Bill Cosby Has Been Moved To A General Population Cell At Pennsylvania Prison
Bill Cosby entered the overall population last month in the Pennsylvania prison in which he is serving three or more decades and has been “treated just the same as any other inmate,” a state corrections spokeswoman said.
Cosby, 81, has been transferred January 28 and is currently in one cell without a cell mate, that is typical for its center, said Amy Worden, media secretary to the Pennsylvania Department of Corrections.
Cosby’s unit homes offenders of varying ages and it is not a geriatric unit. Worden would not state wherein the prison he is being held.
Cosby formerly was held in a single cell in a section completely adjacent to the infirmary. While there, he was not able to move as freely around the prison as other inmates.
The comedian once called “America’s Dad” has been found guilty last year of aggravated indecent assault for drugging and sexually assaulting Andrea Constand in 2004 at his home near Philadelphia. In the State Correctional Institute at Phoenix, he is recorded as Inmate No. NN7687.
Cosby’s spokesman said he spent some time with Cosby last week and maintained that the comic is not in general people.
7 cell checks a day
“High profile inmates” are generally kept apart from the general public before the prison superintendent makes the decision to incorporate them, Worden stated, noting that integration is the desired end result.

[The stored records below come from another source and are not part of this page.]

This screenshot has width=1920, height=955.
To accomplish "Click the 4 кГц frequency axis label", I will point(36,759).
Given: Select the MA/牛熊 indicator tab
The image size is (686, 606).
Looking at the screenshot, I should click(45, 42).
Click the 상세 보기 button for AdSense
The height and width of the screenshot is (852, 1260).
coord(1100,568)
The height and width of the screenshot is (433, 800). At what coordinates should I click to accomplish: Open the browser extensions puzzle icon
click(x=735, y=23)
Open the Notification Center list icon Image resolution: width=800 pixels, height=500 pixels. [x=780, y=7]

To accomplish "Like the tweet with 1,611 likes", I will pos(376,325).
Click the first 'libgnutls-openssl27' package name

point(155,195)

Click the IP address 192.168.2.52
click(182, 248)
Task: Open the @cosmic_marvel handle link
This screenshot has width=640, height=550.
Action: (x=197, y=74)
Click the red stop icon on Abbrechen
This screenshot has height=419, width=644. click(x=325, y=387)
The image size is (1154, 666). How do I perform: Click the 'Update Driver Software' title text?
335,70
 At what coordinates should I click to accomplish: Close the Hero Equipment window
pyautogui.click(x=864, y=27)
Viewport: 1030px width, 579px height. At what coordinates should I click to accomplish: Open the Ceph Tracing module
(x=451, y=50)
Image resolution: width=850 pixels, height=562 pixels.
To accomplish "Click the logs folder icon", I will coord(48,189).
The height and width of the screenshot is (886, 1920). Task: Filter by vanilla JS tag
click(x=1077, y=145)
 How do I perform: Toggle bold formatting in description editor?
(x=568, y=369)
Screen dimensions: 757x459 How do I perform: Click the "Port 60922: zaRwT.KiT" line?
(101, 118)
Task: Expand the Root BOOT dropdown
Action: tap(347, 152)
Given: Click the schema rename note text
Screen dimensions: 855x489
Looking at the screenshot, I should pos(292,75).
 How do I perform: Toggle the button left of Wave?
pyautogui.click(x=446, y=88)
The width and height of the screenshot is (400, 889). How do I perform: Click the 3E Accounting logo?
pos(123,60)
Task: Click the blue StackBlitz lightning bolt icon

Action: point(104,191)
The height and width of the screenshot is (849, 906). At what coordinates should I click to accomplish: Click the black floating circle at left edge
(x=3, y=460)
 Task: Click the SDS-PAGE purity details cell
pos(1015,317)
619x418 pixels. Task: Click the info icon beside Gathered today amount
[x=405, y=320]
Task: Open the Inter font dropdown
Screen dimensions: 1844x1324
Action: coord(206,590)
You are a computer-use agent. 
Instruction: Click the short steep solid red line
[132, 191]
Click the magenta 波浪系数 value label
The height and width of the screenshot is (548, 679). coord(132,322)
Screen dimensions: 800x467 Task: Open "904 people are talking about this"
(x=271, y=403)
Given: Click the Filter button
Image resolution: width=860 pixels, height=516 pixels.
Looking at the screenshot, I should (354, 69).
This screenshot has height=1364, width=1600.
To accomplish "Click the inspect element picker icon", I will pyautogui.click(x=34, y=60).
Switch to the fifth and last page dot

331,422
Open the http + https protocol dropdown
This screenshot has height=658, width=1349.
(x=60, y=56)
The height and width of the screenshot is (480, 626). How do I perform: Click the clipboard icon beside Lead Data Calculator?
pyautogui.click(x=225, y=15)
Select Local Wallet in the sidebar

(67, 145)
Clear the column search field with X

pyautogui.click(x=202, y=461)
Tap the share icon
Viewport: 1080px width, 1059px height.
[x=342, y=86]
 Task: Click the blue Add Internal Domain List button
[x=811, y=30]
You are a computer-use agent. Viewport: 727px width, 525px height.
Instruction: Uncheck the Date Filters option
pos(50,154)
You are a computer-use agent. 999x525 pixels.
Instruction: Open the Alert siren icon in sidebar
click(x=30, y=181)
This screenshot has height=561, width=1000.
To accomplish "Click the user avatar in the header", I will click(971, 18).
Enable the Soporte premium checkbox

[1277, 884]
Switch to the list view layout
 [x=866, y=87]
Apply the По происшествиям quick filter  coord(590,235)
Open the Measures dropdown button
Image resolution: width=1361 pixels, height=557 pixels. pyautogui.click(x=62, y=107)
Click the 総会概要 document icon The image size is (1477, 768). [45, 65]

Worden stated she did not understand the details of this current decision to incorporate Cosby.
The general population cells in which Cosby has been held are arrayed in 2 stories around a central “day space,” where offenders can speak, watch TV or play cards, Worden said.
Cosby, who has eyesight issues and has been escorted to and out of the courtroom during his trial, has people to assist him as needed, she said.
Like most of other general population inmates, Cosby has to be accounted for in his mobile seven times every day.